In Re Marriage of McNeill

160 Cal. App. 3d 548, 206 Cal. Rptr. 641, 1984 Cal. App. LEXIS 2563
CourtCalifornia Court of Appeal
DecidedSeptember 28, 1984
DocketCiv. 30317
StatusPublished
Cited by25 cases

This text of 160 Cal. App. 3d 548 (In Re Marriage of McNeill) is published on Counsel Stack Legal Research, covering California Court of Appeal primary law. Counsel Stack provides free access to over 12 million legal documents including statutes, case law, regulations, and constitutions.

Bluebook
In Re Marriage of McNeill, 160 Cal. App. 3d 548, 206 Cal. Rptr. 641, 1984 Cal. App. LEXIS 2563 (Cal. Ct. App. 1984).

Opinions

Opinion

SONENSHINE, J.

Wife appeals from judgments in a consolidated civil action and a proceeding for dissolution of marriage.

[555]*555Wife represented many material facts to husband during their six-year marriage. She told him she was an attorney, had a master’s degree in accounting, and was suffering from cancer. Further she led him to believe there was an outstanding premarital judgment against her which she said could affect their assets. All were lies.

Husband owned a residence before the marriage. Shortly thereafter, title was changed by grant deed from his name alone to “Samuel Blair McNeill III, and Jo B. McNeill, Husband and Wife.” Two years later, husband, upon wife’s urging and believing she needed complete rest and quiet because of alleged chemotherapy treatments, moved out of the home. The next year wife told husband she had only 90 days to live and encouraged him to execute documents she had prepared transferring their assets to a trust. Husband, relying on wife’s legal and tax expertise and allegations of her imminent death, signed all of the documents. In fact, wife had presented husband with a marital settlement agreement transferring almost all of his assets to her and a grant deed to the residence transferring title to her alone.

Husband did not learn the house had been put into wife’s name until a year later. He filed suit claiming the house was his separate property but did not immediately serve her. Wife, still very much alive, filed a petition for dissolution, alleging all property, including the residence, had been divided by the property settlement agreement. Husband’s response in the dissolution action pleaded the agreement was void and the residence was his separate property. He also amended his civil complaint to include four causes of action. In the first, he asked for cancellation of the deed and to quiet title to the residence. The second cause of action alleged fraud and sought a declaration that the deed and settlement agreement were void. He further requested compensatory and exemplary damages. Husband’s third cause of action alleged constructive fraud resulting from wife’s breach of her fiduciary duty and again sought cancellation of the deed and marital agreement, plus compensatory and exemplary damages. Husband pleaded rescission of the deed and marital settlement agreement in the fourth cause of action.

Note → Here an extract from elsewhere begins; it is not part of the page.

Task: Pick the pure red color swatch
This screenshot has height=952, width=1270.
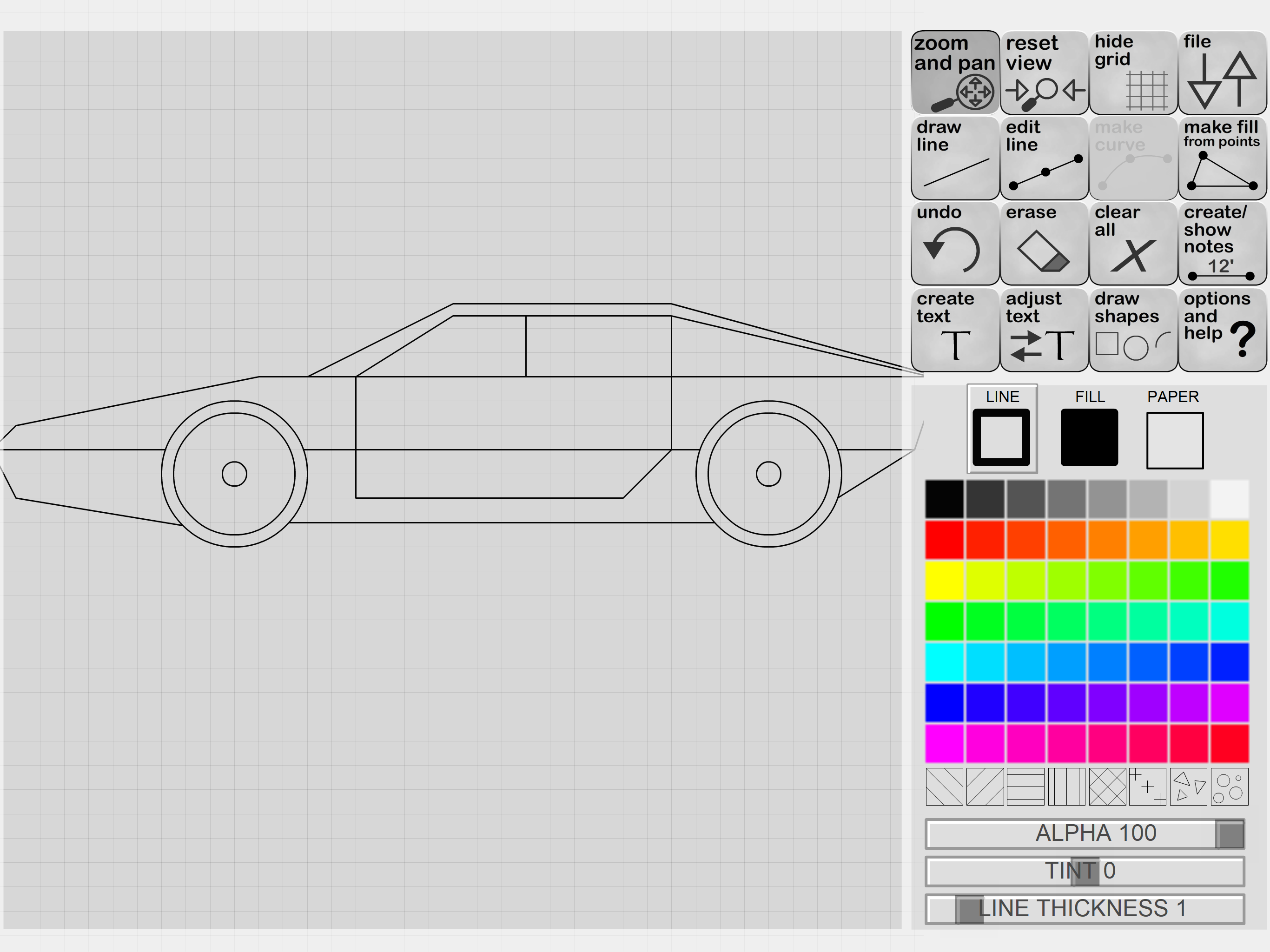Action: point(944,540)
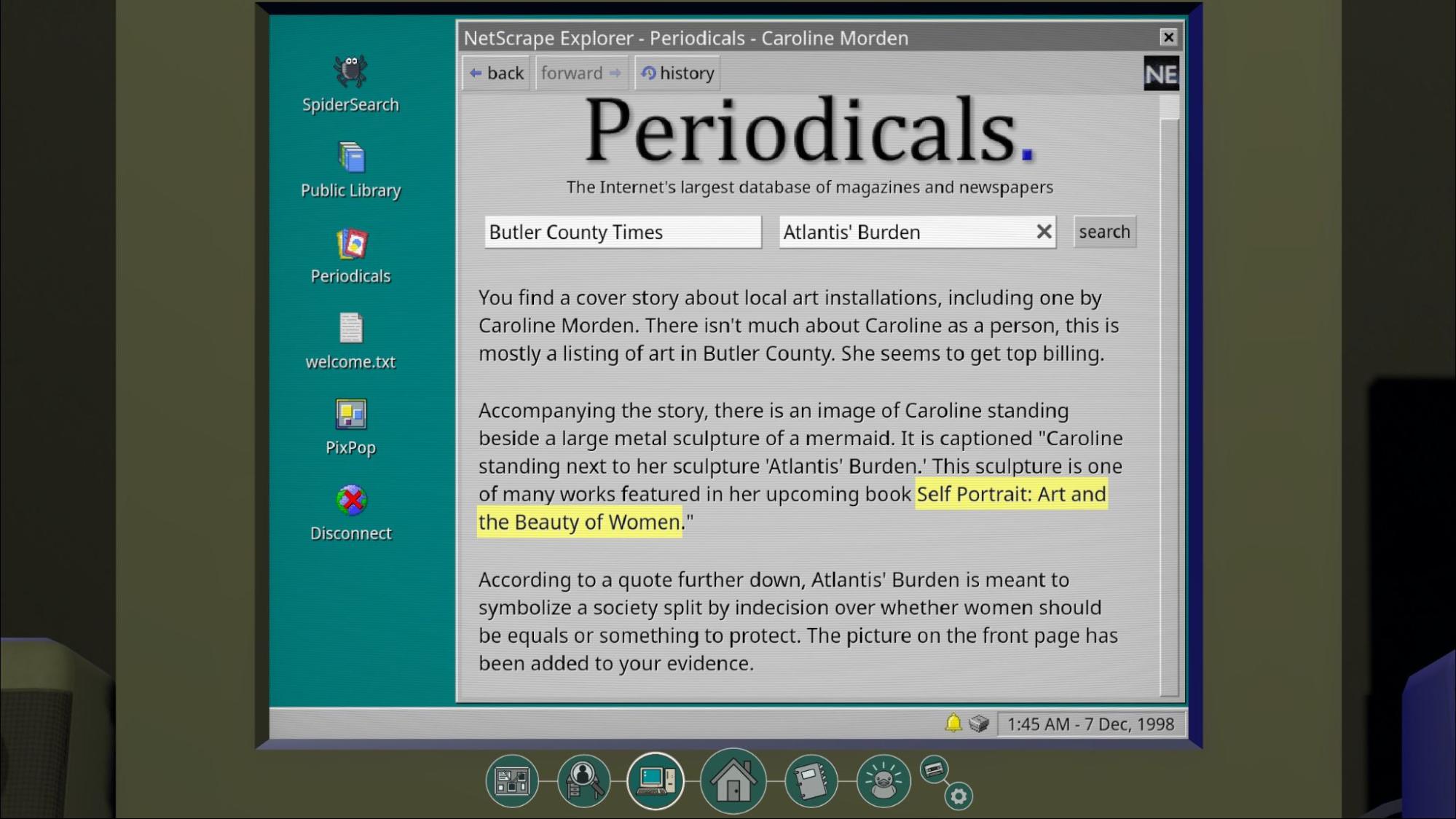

The parties stipulated only the second deed and marital settlement agreement were at issue; husband conceded the first transfer was valid. Husband’s motion to consolidate his action and the dissolution was granted.1 The parties also stipulated to an advisory jury which heard the issue of [556]*556fraud.2 The court took further evidence on the remaining issues, adopted the jury’s findings of damage and fraud, cancelled the marital settlement agreement and deed, and quieted title to the residence in the names of the parties as community property. Husband was awarded $96,000 in compensatory and consequential damages, $32,000 in exemplary damages, and costs. The judgment on reserved issues in the dissolution action included an order to sell the family residence and divide the proceeds. Further, wife was ordered to return designated items of husband’s separate property to him, and if not, to reimburse husband for them.

The Consolidation of the Dissolution and Civil Suit

Relying on California Rules of Court, rule 1212 and California public policy motivating the 1970 Family Law Act, wife argues the court erred in consolidating the civil and dissolution actions.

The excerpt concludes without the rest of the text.